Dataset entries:
|---|

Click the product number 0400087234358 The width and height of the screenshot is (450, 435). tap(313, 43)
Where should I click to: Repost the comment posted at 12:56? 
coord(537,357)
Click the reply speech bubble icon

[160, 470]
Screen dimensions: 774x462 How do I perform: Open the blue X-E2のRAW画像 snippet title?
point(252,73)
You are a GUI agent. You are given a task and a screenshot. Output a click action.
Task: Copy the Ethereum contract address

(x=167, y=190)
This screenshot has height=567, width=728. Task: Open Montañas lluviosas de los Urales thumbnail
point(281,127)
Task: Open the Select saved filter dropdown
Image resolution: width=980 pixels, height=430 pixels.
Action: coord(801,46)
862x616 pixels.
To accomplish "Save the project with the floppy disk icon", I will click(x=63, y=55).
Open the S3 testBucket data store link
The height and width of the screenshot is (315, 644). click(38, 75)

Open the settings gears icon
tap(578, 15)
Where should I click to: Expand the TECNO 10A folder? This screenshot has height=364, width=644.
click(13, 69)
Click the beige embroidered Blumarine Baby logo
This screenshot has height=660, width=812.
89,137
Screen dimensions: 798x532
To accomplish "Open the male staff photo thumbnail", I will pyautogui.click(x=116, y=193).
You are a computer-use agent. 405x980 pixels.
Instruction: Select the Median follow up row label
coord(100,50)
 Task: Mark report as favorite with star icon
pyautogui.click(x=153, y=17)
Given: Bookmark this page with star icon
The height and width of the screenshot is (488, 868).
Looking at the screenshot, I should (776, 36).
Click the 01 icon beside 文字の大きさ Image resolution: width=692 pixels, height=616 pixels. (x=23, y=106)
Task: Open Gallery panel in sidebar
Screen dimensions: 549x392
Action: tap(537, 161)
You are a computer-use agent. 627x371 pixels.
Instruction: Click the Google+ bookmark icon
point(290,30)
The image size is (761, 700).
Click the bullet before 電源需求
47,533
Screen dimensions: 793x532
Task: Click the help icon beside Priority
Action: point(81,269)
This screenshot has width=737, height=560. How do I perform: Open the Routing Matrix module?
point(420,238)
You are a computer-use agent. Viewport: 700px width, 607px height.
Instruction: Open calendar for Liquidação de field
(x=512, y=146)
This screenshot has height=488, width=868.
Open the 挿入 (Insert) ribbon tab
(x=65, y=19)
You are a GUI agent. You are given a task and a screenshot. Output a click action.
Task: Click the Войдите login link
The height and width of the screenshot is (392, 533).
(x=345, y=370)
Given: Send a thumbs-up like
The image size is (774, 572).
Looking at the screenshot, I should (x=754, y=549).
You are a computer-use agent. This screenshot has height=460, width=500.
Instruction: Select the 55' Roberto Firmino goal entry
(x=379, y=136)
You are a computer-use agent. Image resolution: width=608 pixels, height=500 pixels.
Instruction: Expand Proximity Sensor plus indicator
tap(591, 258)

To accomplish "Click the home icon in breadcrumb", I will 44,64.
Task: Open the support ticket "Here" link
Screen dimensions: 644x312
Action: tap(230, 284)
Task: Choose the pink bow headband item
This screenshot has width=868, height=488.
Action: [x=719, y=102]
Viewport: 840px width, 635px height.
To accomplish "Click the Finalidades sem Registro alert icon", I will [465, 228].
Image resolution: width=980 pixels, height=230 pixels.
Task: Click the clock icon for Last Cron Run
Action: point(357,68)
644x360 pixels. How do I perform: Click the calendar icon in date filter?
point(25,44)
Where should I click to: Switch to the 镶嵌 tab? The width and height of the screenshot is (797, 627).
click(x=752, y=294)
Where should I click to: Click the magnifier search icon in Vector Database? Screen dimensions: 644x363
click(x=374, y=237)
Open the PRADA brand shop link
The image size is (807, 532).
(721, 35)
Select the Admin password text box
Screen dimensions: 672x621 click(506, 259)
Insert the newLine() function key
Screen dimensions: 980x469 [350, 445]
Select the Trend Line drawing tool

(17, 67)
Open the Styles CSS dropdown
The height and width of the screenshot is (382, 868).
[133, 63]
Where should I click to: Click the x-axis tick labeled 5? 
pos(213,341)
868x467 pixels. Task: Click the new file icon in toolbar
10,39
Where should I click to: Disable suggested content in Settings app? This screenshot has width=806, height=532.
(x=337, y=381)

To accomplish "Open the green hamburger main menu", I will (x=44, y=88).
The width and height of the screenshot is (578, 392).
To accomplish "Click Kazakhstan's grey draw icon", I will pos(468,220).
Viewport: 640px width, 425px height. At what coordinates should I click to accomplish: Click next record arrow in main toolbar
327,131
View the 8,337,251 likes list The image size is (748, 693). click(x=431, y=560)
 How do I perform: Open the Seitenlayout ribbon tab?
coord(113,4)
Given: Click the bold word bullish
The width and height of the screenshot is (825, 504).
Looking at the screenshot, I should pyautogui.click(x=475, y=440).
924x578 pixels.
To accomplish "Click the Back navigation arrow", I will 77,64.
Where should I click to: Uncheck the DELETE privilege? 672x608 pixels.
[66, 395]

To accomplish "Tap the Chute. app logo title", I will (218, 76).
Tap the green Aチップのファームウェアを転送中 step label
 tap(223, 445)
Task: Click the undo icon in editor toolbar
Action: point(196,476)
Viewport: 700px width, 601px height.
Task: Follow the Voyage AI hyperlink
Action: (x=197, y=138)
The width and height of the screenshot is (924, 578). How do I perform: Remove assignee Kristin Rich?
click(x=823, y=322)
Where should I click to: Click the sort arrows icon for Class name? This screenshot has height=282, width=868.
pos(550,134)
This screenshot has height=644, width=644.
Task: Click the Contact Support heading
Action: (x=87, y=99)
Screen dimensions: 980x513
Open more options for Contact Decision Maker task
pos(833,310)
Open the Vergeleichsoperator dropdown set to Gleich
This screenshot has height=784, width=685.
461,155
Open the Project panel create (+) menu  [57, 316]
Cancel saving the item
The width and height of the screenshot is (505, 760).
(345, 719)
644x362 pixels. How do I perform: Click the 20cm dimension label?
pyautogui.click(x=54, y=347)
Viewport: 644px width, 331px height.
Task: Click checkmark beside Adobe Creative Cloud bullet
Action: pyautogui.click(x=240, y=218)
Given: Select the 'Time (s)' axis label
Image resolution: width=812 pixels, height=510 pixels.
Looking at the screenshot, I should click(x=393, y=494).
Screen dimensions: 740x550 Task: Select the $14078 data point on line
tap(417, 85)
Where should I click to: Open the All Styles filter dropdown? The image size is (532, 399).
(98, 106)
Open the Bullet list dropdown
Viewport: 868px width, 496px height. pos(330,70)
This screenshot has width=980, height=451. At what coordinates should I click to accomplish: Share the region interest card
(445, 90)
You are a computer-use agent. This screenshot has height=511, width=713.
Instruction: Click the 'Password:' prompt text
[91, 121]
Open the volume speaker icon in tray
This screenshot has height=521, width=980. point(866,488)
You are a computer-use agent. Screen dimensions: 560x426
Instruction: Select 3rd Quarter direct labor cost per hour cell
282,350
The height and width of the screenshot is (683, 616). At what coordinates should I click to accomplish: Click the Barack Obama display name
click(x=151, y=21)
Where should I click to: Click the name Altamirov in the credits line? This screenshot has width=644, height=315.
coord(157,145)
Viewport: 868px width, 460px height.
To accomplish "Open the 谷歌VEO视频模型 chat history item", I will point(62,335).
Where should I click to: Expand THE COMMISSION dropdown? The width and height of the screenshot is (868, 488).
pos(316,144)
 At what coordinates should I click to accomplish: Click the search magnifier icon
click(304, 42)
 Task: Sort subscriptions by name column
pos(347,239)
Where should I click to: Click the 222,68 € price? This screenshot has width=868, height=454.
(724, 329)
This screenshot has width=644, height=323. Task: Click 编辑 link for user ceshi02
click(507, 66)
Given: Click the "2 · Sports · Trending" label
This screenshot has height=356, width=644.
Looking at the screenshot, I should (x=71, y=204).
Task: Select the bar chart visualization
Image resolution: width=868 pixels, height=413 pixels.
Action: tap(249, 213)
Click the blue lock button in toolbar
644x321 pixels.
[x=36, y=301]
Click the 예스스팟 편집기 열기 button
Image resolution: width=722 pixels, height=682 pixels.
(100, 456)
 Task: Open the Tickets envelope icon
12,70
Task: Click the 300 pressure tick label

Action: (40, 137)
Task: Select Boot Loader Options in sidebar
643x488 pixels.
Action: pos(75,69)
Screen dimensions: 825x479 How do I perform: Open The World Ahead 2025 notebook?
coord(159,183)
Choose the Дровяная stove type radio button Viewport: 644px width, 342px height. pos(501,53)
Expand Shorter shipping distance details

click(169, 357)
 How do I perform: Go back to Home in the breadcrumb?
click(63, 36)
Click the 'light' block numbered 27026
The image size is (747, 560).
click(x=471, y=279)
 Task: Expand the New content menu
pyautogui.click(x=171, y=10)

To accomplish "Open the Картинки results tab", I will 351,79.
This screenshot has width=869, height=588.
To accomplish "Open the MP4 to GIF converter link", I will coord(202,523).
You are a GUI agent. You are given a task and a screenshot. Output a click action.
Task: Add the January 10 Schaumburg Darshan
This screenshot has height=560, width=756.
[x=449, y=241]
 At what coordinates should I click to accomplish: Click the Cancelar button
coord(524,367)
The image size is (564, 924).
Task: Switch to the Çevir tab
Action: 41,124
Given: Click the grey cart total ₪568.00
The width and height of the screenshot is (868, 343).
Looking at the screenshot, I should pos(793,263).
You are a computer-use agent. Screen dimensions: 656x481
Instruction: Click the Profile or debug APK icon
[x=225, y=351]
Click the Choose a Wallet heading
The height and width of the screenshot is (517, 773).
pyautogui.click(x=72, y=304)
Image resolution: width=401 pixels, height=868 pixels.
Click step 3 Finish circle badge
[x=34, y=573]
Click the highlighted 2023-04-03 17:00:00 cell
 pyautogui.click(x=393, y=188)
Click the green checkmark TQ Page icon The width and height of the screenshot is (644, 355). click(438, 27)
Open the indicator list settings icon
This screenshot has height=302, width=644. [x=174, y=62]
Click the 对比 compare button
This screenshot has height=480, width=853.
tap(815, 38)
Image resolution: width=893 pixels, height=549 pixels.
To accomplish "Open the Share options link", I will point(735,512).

|---|

## Aim of the exercise:
For each line above that contains the word "item", copy that line.

## Solution to this exercise:
Task: Choose the pink bow headband item
Cancel saving the item
To accomplish "Open the 谷歌VEO视频模型 chat history item", I will point(62,335).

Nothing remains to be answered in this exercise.